─── TRECHO DO TEXTO

23 Dezembro 2022
Em 22 de novembro, cinco representantes da America Media, dos jesuítas estadunidenses, entrevistaram o Papa Francisco em sua residência em Santa Marta, no Vaticano. Eles discutiram uma série de questões, incluindo a polarização na Igreja dos EUA, o racismo, a guerra na Ucrânia e as relações do Vaticano com a China. Os comentários do papa sobre a ordenação de mulheres em particular atraíram uma forte resposta das leitoras. “O caminho não é apenas o ministério ordenado”, disse Francisco. “A Igreja é mulher. A Igreja é uma esposa. Não desenvolvemos uma teologia das mulheres que reflita isso”.
Confira os comentários enviados à revista America em resposta ao argumento do Papa Francisco contra a ordenação sacerdotal de mulheres.

──────
─── DADOS FORNECIDOS

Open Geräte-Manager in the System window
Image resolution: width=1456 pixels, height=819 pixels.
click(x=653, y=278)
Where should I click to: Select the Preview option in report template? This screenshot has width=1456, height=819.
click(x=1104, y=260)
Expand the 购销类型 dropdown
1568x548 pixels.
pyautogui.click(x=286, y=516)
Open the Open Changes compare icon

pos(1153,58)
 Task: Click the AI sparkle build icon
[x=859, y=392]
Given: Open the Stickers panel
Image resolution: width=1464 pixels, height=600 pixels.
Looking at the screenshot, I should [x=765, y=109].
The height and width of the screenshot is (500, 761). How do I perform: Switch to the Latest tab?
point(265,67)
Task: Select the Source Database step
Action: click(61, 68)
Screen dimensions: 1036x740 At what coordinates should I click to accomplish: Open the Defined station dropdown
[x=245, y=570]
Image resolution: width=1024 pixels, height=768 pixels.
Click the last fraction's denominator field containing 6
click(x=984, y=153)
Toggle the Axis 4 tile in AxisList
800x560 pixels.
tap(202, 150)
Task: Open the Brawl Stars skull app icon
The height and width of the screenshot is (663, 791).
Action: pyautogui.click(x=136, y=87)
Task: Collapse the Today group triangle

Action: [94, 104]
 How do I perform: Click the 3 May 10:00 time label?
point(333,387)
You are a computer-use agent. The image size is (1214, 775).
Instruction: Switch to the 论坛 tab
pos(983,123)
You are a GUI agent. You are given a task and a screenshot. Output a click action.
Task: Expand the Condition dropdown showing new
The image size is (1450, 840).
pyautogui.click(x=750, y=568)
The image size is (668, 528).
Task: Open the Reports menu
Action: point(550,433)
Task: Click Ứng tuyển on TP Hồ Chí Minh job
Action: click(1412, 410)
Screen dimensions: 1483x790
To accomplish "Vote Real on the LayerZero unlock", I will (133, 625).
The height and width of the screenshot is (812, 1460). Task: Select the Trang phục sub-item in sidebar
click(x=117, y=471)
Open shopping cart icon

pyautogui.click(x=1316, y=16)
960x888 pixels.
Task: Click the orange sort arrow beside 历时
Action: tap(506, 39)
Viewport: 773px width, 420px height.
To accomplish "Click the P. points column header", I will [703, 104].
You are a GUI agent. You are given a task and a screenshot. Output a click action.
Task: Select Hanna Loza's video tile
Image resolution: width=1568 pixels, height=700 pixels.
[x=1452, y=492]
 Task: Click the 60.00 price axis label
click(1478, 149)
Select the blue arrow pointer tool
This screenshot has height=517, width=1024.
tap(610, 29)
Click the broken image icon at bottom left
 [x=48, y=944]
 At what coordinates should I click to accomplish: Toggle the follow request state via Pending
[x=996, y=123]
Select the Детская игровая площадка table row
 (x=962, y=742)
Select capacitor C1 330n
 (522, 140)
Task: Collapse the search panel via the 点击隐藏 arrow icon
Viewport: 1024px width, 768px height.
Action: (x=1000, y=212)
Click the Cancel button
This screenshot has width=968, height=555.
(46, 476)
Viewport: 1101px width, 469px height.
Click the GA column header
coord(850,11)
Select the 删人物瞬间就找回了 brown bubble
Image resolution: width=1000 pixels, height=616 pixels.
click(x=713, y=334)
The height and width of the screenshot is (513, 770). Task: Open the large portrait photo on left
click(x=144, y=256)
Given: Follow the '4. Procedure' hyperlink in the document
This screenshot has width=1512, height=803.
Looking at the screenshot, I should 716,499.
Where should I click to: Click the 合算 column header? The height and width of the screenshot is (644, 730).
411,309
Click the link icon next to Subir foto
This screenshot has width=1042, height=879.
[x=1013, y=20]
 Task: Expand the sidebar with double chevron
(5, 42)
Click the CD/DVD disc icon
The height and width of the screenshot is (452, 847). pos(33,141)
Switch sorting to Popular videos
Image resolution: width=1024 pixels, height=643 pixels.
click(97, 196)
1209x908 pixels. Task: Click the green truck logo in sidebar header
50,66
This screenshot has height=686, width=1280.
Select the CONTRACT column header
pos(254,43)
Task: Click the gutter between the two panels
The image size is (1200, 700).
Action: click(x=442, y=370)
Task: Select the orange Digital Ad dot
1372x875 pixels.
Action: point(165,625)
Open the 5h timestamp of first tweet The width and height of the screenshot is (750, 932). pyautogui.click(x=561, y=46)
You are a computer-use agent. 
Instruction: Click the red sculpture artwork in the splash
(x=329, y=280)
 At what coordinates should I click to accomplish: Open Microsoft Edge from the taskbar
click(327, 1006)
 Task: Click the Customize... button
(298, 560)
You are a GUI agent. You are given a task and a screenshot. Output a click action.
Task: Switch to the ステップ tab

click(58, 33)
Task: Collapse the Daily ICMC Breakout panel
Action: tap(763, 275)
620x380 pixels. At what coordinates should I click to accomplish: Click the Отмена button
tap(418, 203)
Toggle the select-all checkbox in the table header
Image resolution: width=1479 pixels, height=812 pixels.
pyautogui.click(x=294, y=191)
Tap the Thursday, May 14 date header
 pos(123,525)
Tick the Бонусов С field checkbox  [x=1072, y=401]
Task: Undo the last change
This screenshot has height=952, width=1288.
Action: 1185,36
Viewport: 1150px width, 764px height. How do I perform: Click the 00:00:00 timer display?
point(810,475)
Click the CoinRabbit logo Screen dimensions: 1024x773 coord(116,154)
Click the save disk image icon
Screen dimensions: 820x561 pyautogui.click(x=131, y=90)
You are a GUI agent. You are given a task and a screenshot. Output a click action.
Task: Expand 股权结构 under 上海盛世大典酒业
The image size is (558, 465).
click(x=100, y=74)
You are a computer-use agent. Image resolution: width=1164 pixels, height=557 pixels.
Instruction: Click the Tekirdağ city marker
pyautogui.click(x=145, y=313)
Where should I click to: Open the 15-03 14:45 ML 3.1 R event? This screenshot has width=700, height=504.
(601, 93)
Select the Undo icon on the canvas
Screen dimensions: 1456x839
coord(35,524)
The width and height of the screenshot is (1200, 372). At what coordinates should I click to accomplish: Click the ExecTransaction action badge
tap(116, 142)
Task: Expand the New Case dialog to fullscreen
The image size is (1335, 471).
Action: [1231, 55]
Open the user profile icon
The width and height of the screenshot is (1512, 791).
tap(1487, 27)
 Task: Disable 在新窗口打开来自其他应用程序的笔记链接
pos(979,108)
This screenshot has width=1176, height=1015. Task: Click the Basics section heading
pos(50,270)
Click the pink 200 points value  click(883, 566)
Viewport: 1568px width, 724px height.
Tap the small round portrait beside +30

──────

Prossiga com o texto sobre a entrevista do Papa Francisco à revista America, escrevendo a partir da última frase dele.

Os comentários foram publicado por America, 21-12-2022. A tradução é de Wagner Fernandes de Azevedo
Finalmente, foi feita ao Papa Francisco a pergunta que sempre desejamos ouvi-lo responder – o que ele diria a uma mulher que sente a dor de um chamado ao sacerdócio sinceramente discernido e não realizado? Infelizmente, quando o editor executivo Kerry Weber fez essa pergunta pastoral, o papa não deu uma resposta pastoral. Em vez disso, ele deu um discurso teológico desajeitado sobre as teorias marianas e petrinas, que o católico médio seria perdoado por não saber de cor, e classificou as mulheres como criaturas com sentidos sobrenaturais para a administração da Igreja e que sabem farejar quando um padre é ruim.
A sugestão de Francisco de que “a mulher é mais, ela se parece mais com a Igreja, que é mãe e esposa” baseia-se em uma interpretação literal da “metáfora esponsal” que reduz a extravagância da relação com Deus e o discipulado a bonecos de plástico em um bolo de casamento. Não apenas um desserviço à imaginação católica, esse literalismo se torna uma ferramenta de opressão. O chamado ao sacerdócio vem de Deus, não das partes do corpo.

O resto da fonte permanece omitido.